There was a time when a writer wasn’t considered a true man of letters unless he wrote poetry. By the time London achieved his literary fame, that era was coming to a close and novels had gained acceptance as the dominant literary medium. Nevertheless, London and other writers of his day looked back on the glory days of literature with fondness and tried to emulate their poetic forefathers. The result is that London often seems more interested in working within the meter and rhyme scheme of established poetic forms than he is in what he’s actually trying to say. At times even the subject matter is nostalgic and antiquated. “The Sea Sprite and the Shooting Star” is about a love affair between the two title “characters”. That stuff may have been cute back in the eighteenth century, but it don’t fly in the twentieth. “The Way of War” is a more modern piece that’s sufficiently clever to amuse. At least half of London’s poems were written with humorous intent or aim for cleverness with a cute twist of an ending. Rarely does he try to express anything truly profound. When he does, the results aren’t bad. The best poem he wrote was “Lover’s Liturgy,” which exhorts us to enjoy the life we live rather than deprive ourselves of pleasure in hopes of some eternal reward. Some other better efforts in a more serious vein are “A Heart,” “George Sterling,” and “When All the World Shouted My Name.”

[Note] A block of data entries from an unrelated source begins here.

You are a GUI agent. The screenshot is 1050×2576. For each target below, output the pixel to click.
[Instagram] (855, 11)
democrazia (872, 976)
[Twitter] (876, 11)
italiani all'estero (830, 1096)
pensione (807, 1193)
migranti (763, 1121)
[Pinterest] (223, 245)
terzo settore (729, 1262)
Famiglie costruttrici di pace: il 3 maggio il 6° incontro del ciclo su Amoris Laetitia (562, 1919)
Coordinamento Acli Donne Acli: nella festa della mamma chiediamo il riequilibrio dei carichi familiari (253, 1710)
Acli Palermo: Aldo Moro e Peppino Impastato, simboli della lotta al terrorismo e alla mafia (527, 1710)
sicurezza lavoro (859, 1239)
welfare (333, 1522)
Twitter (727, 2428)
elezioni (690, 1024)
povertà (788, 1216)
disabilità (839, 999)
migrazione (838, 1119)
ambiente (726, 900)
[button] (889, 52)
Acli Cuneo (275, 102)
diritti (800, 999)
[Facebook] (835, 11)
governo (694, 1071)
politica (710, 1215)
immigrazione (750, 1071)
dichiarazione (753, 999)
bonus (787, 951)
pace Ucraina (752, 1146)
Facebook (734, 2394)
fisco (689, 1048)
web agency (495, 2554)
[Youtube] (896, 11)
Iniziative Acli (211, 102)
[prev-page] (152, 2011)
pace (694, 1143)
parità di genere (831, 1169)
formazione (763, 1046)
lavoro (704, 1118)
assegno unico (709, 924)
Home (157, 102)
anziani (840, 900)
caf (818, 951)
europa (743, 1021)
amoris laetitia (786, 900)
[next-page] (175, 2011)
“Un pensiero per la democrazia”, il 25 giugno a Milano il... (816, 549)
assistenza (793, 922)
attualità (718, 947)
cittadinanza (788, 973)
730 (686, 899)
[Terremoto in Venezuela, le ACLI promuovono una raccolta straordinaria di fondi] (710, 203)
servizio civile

Though I may not be particularly qualified to critique poetry, I am a knowledgeable (albeit non-academic) fan of Jack London’s work, and can speak to members of that audience about whether these are worth reading. The short answer is that these poems are only valuable to the most intensive of London scholars. To the avid reader, not particularly interested in poetry, who’s just looking to finish London’s complete works, you can in all good conscience skip his poems.